So, basically, a few huge corporations make it super simple to pour what little you have of your personal identity into a fat virtual sack of information.
What’s terrible is how easy it is. Computer savvy, anarchic folks try to believe that there is a majority of people desiring the control of their own data, their own hands on the identity satchel. However, peer-to-peer sharing to the regular dude or lady seems a whole bunch more work, and sounds more difficult technically (although it’s not all that terribly hard with a basic knowledge of computers and wishing for the teensiest bit of control). And it’s not as marvelously simple as uploading everything you are to an automated mega-service that will keep it nice and “safe” for you. As a frequent user of Facebook and Google, and an owner of a MacBook, I have to say that if I had to stop utilizing these services and learn even the slightest bit of programming, the recovery from the technological hangover would be tremendous.

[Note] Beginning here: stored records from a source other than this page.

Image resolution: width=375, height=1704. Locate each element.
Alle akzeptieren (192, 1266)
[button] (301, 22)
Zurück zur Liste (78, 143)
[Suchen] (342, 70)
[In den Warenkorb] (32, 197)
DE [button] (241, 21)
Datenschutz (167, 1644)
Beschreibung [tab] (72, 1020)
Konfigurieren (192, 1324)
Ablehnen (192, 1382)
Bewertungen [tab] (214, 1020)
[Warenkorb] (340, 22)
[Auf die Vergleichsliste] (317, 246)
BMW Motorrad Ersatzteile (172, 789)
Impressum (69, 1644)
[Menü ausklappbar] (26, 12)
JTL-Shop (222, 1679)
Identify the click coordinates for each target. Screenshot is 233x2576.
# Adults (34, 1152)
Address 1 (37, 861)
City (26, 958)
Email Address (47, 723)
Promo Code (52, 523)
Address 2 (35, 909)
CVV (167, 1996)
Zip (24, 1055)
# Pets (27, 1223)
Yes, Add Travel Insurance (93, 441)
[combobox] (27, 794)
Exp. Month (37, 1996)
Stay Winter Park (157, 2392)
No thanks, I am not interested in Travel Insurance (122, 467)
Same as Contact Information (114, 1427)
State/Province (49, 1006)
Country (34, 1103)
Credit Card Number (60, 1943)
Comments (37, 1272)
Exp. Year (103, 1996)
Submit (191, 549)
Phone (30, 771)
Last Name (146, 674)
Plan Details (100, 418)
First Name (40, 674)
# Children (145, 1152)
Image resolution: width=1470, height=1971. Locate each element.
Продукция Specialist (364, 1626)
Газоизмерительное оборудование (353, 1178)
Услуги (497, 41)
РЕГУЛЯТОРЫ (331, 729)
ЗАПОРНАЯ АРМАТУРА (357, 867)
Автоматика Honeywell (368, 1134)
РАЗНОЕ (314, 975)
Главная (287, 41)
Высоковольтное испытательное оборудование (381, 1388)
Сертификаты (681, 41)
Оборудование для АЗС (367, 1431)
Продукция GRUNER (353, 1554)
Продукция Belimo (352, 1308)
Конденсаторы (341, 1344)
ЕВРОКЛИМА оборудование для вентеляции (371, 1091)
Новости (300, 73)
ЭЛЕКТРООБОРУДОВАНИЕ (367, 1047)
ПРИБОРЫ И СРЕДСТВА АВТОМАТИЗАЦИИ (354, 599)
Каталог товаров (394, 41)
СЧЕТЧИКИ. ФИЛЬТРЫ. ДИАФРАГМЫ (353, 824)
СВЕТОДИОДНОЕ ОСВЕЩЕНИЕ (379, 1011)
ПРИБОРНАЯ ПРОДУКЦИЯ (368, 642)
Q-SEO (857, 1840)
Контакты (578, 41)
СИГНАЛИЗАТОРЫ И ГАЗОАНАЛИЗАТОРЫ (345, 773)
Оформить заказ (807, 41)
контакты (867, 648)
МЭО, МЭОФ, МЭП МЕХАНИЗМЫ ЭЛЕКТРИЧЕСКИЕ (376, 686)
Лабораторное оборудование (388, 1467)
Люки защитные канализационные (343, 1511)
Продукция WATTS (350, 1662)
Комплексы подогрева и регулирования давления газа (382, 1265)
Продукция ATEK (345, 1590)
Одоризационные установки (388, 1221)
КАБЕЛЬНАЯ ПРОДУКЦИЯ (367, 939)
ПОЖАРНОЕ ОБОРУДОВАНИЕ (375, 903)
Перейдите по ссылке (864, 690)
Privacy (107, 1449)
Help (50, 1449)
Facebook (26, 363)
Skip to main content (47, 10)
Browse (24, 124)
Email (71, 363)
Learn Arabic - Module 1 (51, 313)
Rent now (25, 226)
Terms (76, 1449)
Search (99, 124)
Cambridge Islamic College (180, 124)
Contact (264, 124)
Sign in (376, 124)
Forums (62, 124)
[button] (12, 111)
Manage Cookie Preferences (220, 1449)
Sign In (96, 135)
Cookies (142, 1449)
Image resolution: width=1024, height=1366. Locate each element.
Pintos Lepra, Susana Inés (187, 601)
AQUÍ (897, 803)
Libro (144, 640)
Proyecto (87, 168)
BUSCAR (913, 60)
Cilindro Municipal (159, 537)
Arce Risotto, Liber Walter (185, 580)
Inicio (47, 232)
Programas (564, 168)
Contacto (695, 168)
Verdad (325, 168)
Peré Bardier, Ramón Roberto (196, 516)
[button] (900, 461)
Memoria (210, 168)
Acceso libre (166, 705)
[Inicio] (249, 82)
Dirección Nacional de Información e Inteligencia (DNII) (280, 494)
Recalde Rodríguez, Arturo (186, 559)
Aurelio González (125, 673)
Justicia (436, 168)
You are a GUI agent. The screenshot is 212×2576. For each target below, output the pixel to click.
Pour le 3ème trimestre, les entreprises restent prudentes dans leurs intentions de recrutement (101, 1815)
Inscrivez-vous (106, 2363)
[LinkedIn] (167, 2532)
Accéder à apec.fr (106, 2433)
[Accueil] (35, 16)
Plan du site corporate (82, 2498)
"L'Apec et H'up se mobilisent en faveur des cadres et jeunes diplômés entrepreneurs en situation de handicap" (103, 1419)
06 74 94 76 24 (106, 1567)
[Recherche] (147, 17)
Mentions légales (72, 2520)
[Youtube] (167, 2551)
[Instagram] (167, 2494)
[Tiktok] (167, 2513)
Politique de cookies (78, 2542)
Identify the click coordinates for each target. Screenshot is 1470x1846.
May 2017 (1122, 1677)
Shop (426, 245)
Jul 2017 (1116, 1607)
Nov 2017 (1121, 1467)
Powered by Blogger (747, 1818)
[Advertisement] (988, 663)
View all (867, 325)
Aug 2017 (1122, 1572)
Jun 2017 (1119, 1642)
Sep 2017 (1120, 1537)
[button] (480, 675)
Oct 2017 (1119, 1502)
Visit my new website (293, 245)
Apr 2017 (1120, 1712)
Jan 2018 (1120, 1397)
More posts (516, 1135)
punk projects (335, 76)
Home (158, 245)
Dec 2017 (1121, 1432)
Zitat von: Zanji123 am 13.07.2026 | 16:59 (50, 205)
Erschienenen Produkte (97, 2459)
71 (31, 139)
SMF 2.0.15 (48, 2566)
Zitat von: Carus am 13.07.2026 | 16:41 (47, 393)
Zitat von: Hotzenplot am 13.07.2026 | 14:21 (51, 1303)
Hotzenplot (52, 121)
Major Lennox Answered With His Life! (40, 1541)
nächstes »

This is not to say I don’t disagree with hopeful hackers who want to take down the business goliaths. It’d be better if the Internet (like the collective super brain it is) were given to its subjects, available as peer-to-peer data rather than holed up in guarded castles made of money. BitTorrent and Skype (says Evans) are good examples of the Stacks not having full control of our beloved Internet, so there’s hope at least.
If the great big corporations were to collapse, though, all our data would go with them. They have so much control, what happens if they’re backed into a corner? I don’t want to be all up in Orwell’s business (more like Terry Gilliam’s), but there’s a whole lot of power swimming around the cyber world, and our online identities are leverage like we wouldn’t believe. We’re spreading ourselves into this interface, and then often forget about a single drunk photo that Facebook owns and can use against us. I’m not urging some great escape from the Internet (I LOVE the Internet), but it’d do us some good to learn how to track our data and keep it close, like we would our own physical brains. Once the lords of convenience die or something, we don’t want to be in trouble. Don’t worry, it’ll be hard for me too, especially because iPhones now come in so many cool colors, damn it!